Went Visiting: Only One Uncle at Home

16-year-old Helena Muffly wrote exactly 100 years ago today: 

Sunday, January 21, 1912: Pa and I went over to Ottawa today. I suppose if I had expected yesterday to do today I would have been disappointed. It’s my luck. But the unlucky thing about it was that Uncle George was the only one at home. I made the coffee. I would have liked to have known what it tasted like, but you see I don’t drink any.

Her middle-aged granddaughter’s comments 100 years later:

Ottawa is a tiny village in Limestone Township, Montour County—and is located about 12 miles east of the Muffly farm.

George Muffly was a brother of Grandma’s father (Albert Muffly). He lived with is brother Samuel and his widowed sister Mary and her two two children (20 year-old Kathryn and 15 year-old John). Grandma probably hoped that her cousin Kathryn would be there.

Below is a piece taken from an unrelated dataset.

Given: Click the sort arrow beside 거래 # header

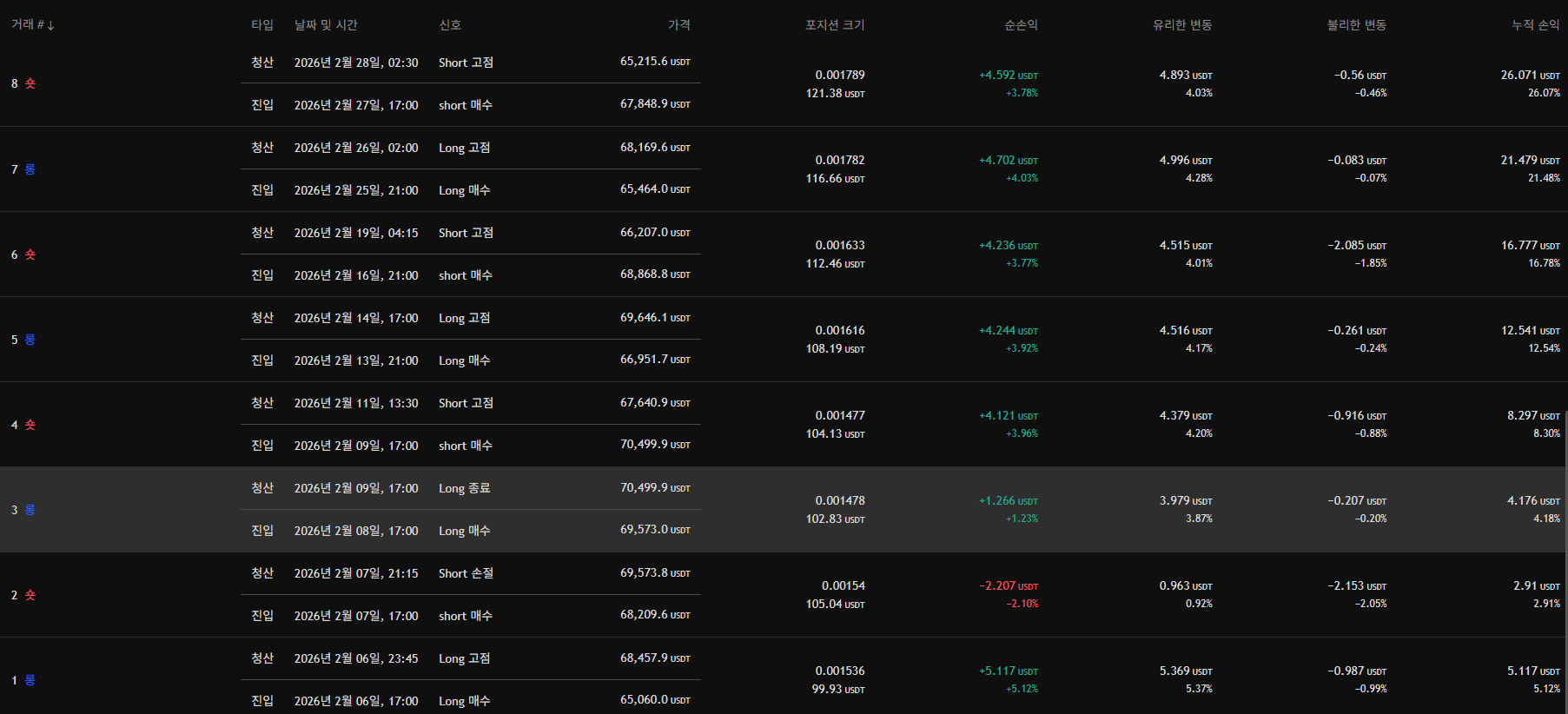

Grandma’s father was one of eleven children of Samuel K. and Charlotte Muffly. He was born in 1857 and was the fourth oldest child in the family. George was the youngest. He was born in 1874 and would have been 35 years old when this diary entry was written.

According to the 1910 census George was single and lived with his 43-year-old single brother Samuel and his widowed sister Mary Feinour and her two children. Mary was two year older than Grandma’s father.

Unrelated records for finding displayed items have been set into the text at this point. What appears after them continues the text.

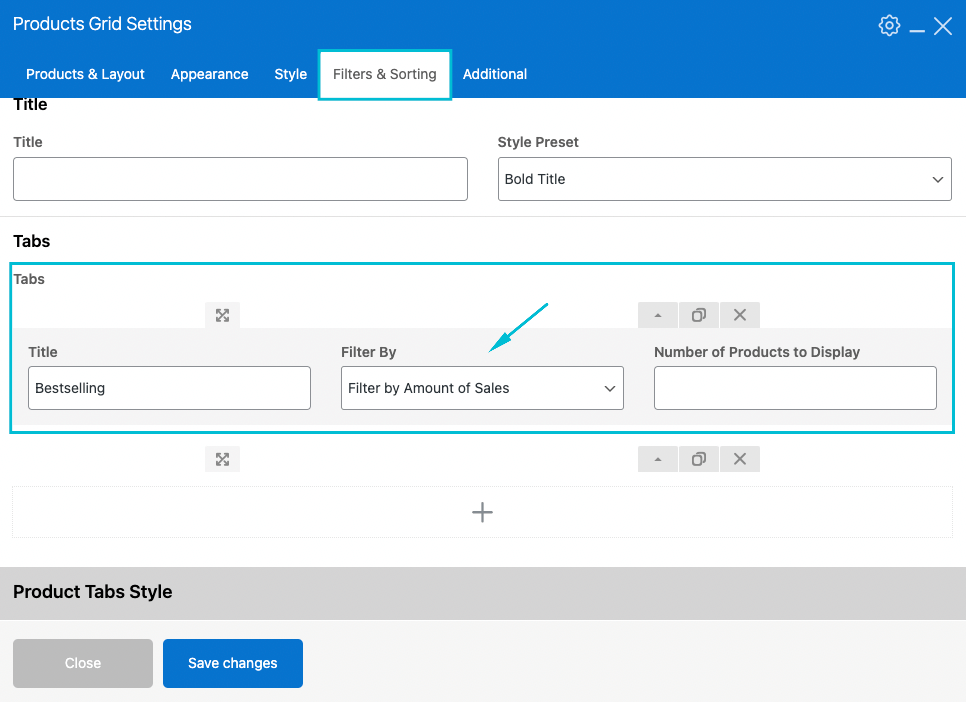Add a new tab with the plus button
The height and width of the screenshot is (702, 966).
(482, 512)
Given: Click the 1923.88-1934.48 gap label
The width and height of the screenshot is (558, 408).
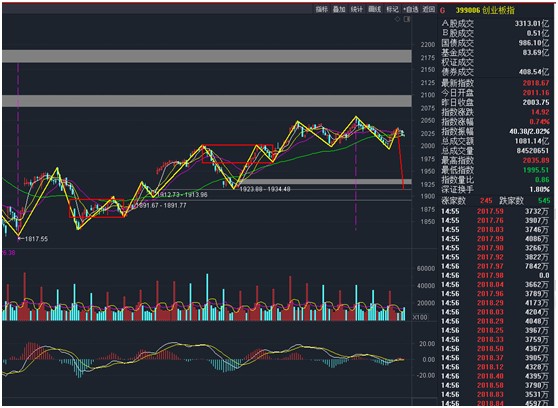Looking at the screenshot, I should [265, 189].
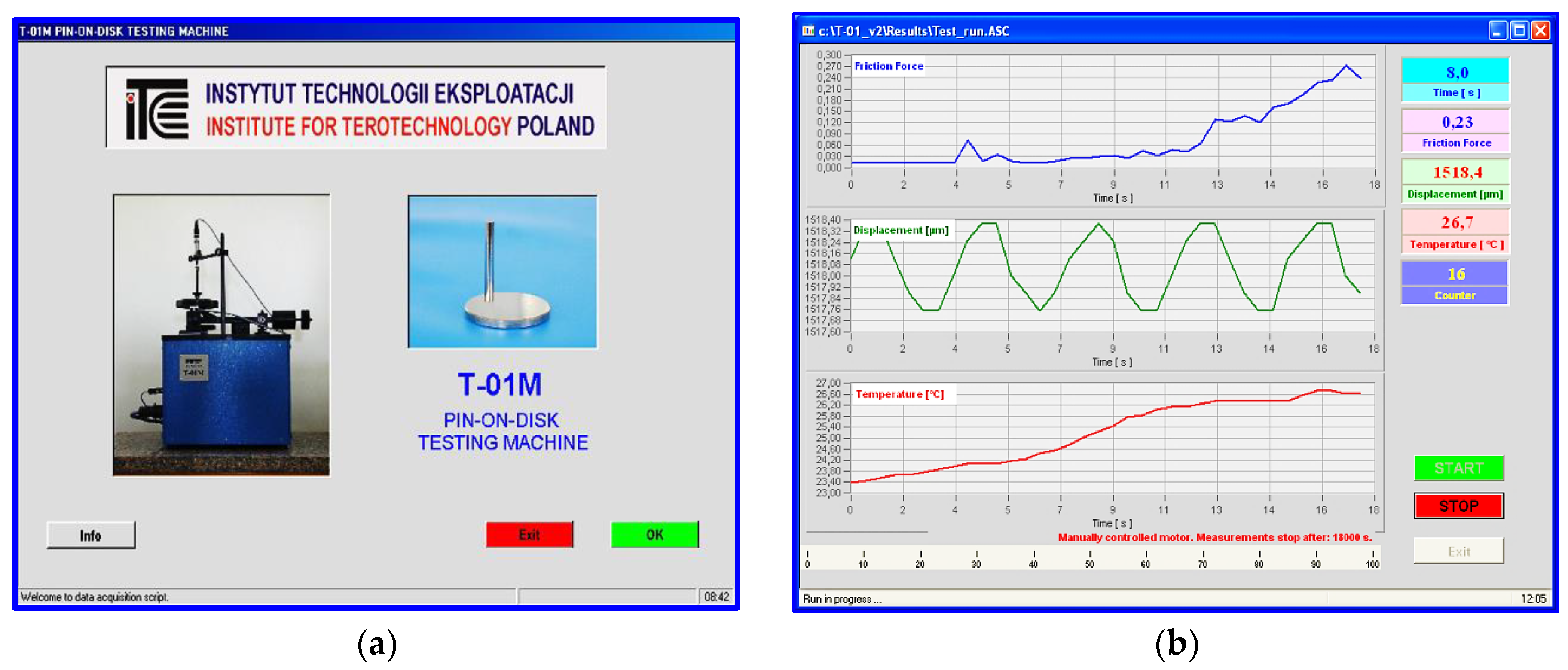Click the greyed Exit button in results window
The height and width of the screenshot is (670, 1568).
(x=1458, y=551)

An aside–According the 1920 census, Samuel was still single, but lived alone. George apparently had married. Mary died in 1912. She is buried in the Watsontown Cemetery next to her parents. Somehow I sense that Mary had a difficult life. I wish I knew more about her—though she was a very distant relative and is really tangential to the family members that my research focuses on.

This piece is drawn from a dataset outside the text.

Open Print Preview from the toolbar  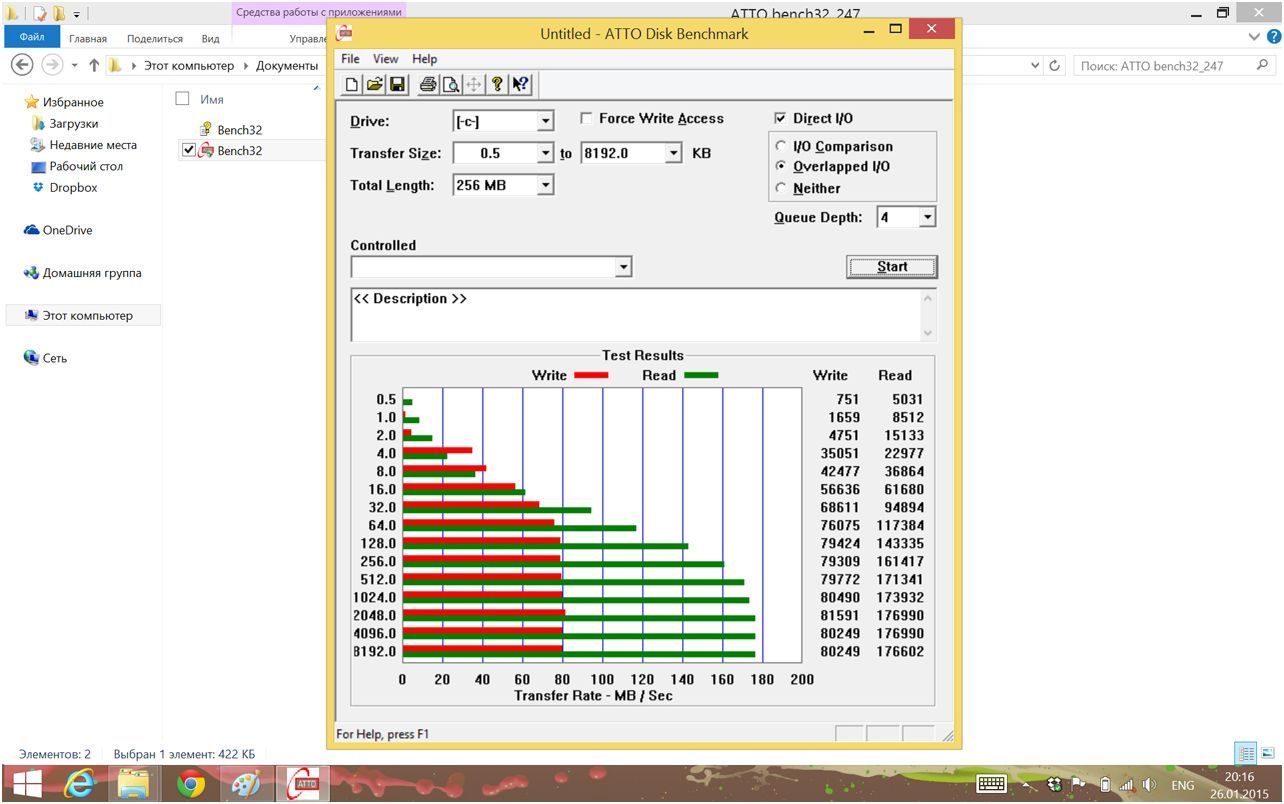(x=450, y=85)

Mary's tombstone is on the left. Her mother's is in the middle and her father's is on the right.

For more about the genealogy of the Muffly family, click here.

4 thoughts on “Went Visiting: Only One Uncle at Home

  1. Twelve miles was probably more of a trip a hundred years ago than it is today. How disappointing to travel all that way and to find “only” one person home! I wonder if they had telephones yet – I guess if they did they might have called first to see if it was a good time to visit. It’s amazing how much the telephone has changed the way we socialize!

    1. Telephone’s were just starting to come into rural areas a hundred years ago. Grandma’s diary entry on May 8, 1911 (and the post on the same date in 2011) mentioned that her friend Carrie’s family had gotten a telephone and that they wanted Grandma to try it. Carrie lived on the main road between Watsontown and McEwensville, and I think that the telephone lines were strung there several years prior to being strung along the more minor roads.